手術後、リハビリなしで競輪学校(現:競輪選手養成所)に入学

事前入学前に手術をすることは時間的に厳しく、結局事前入学の後、3日後くらいにすぐ手術をしました。本当なら1週間くらいで退院できるはずだったんですが、手術を受けて4日ほどたった頃、手術箇所に血腫(血の塊)ができてしまったんです。それを取るためにもう一度手術をすることになって、結局退院まで2〜3週間かかり、結果的にリハビリを全くしない状態でみんなと一緒に5月に入学することになってしまいました。

体重も(事前入学の時点から)5、6キロ落ちてたと思います。そこからあんまり調子も戻らなかったですね。8月の夏帰省の前くらいにちょっと調子が良くなったな〜というくらいで。夏頃から本格的に練習をし始めたって感じです。

大学時代に膝をやり、その後ヘルニア、そしてその時の血腫を取るためにもう1回手術と、人生で3回手術してます。まだ23歳なんですけど、結構壮絶(笑)です。でも鎖骨はまだ折ったことはないので、それは自慢ですね。

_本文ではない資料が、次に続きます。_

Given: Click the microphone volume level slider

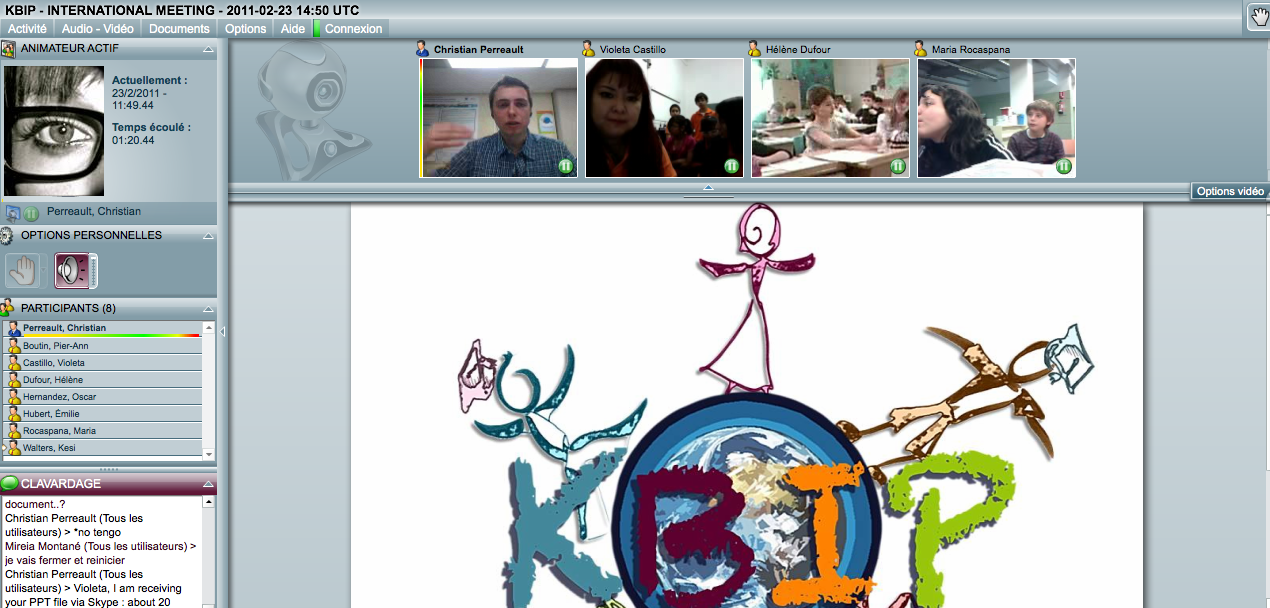Looking at the screenshot, I should tap(94, 270).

競輪学校に入ったのち、入れると思ってなかったんですがHPD※に入ることになりました。HPDに入らなければそのまま(オリンピックは)諦めていたかもしれないです。大学4年生の頃などは「またナショナルチームに入れたら」という気持ちはあったんですが、何もお話をいただけなかったので、半ば諦め状態だったし、さらにヘルニアもやってしまいましたし。

HPDに選ばれて、ブノワコーチに見てもらえる機会を得て、ナショナルへの道が拓けて、またオリンピックを目指すようになりました。

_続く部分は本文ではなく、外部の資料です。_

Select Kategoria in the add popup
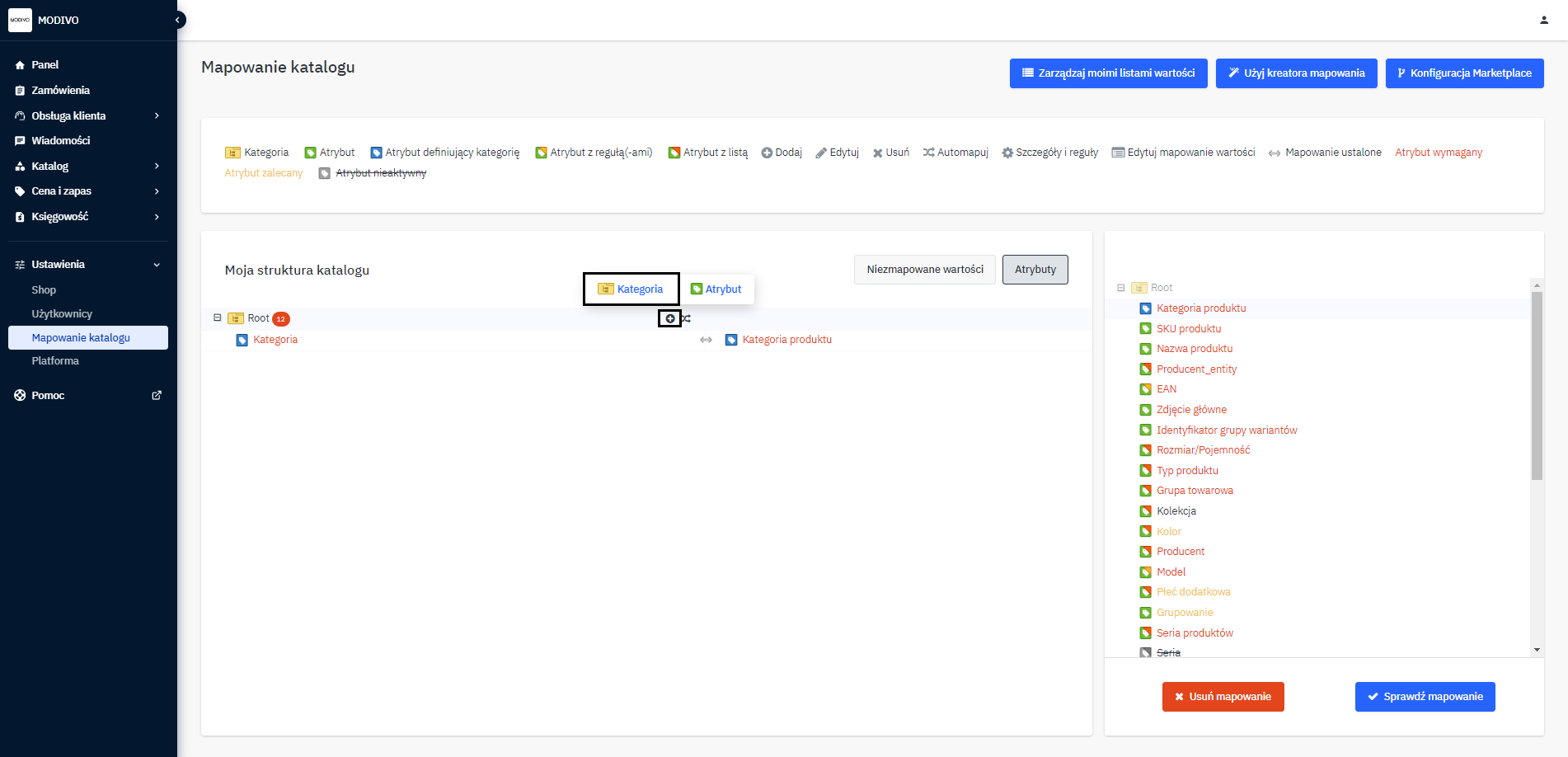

※HPD:ハイパフォーマンスディビジョン。自転車トラック競技(短距離)の強化育成のためのもの。日本競輪選手養成所内に設置され、ナショナルチームとも連携しながらHPDに選抜された選手の強化育成と、選手の発掘までを担う。

自転車を始めるまで、特別なアスリートではなかった

Q:自転車の前は何かやってましたか?

小学生の時に陸上教室みたいなものに通っていたんですが、朝が早すぎて諦めました。6時半とかに学校集合で、当時朝が本当に弱かったんですよね。それは足の速い人が強制的に入れられてたもので「入ったからにはやって欲しい」って学校の先生とかにも言われたんですが「無理です!」って、結局行かずに(笑)

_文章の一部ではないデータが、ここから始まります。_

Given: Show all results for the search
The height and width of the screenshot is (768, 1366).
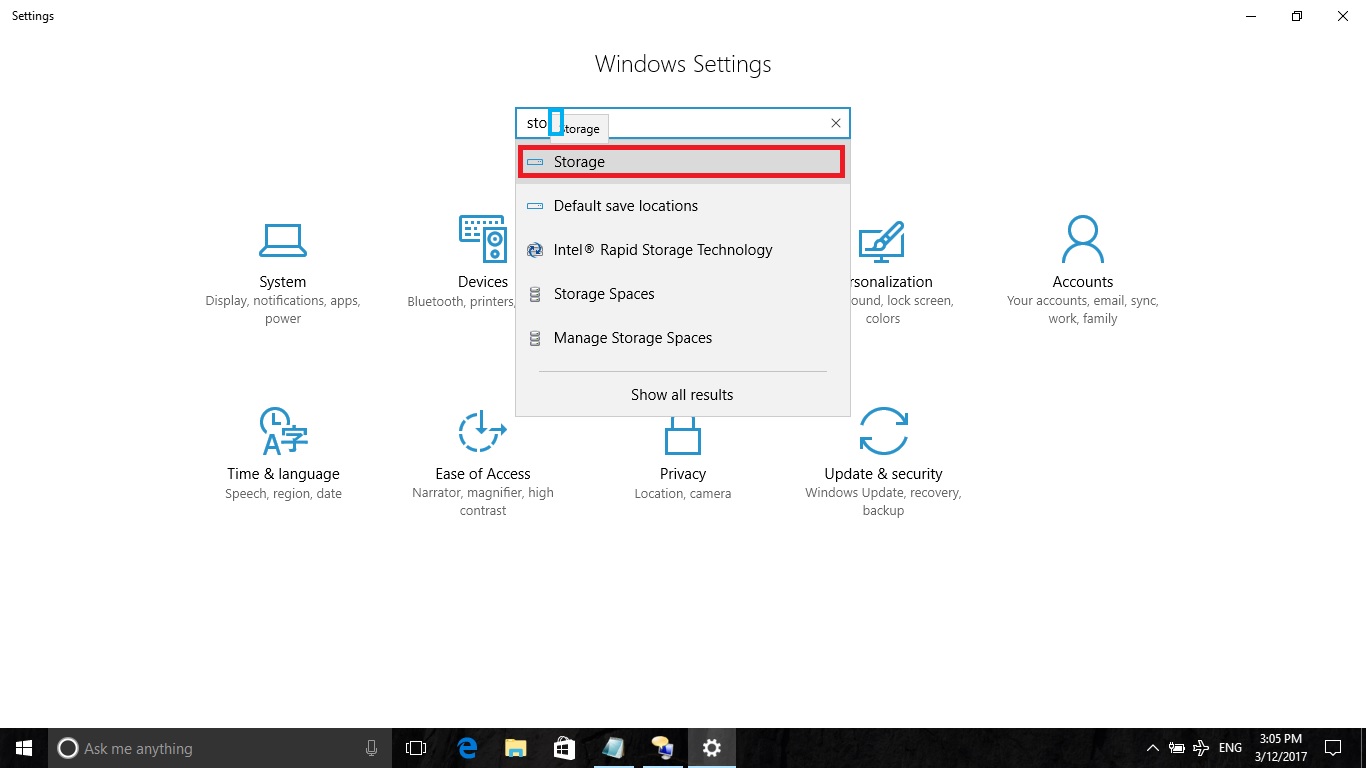Looking at the screenshot, I should pos(682,394).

小学校3年の時に水泳教室にも入ったんですが、僕は行きたくなかったのに親に勝手に入れられちゃったんです。「じゃあ25mプール泳ぎ切ったら辞めさせてあげる」って言われて、嫌すぎて1週間で泳ぎ切って辞めてやりました。その時のパワーはすごかったと思いますよ(笑)最初水に顔をつけるのさえ嫌だったのに猛練習して1週間で25mを泳げるようになりましたから。ただ後で分かったのですが、この教室は泳げるようになっても泳げなくても1週間で終了する物だったらしいです。親が僕にやる気を出させるためのトラップだったようです(笑)

周りと同じことをするのがあまり好きじゃなかったんですよね。だからもしそこで水泳教室が本物だったとしても、いずれは辞めてたと思います。

中学の頃は陸上でしたが、種目はいろいろやってました。800mとか1500mも走ったことはありますが、基本は100mか200mでした。リレーでは県大会に出ましたが、個人種目はダメでしたね。

何かのスポーツですごく成功したという経験は、これまでなかったです。

高校から自転車を始めましたが、高校の頃は成績が良くありませんでした。ハロン(助走を付けた200mタイムトライアル)も11秒7くらいしか出ていなくて、大学2年生の時にようやく10秒3が出ました。そこから本格的に日本代表というものを考え始た次第です。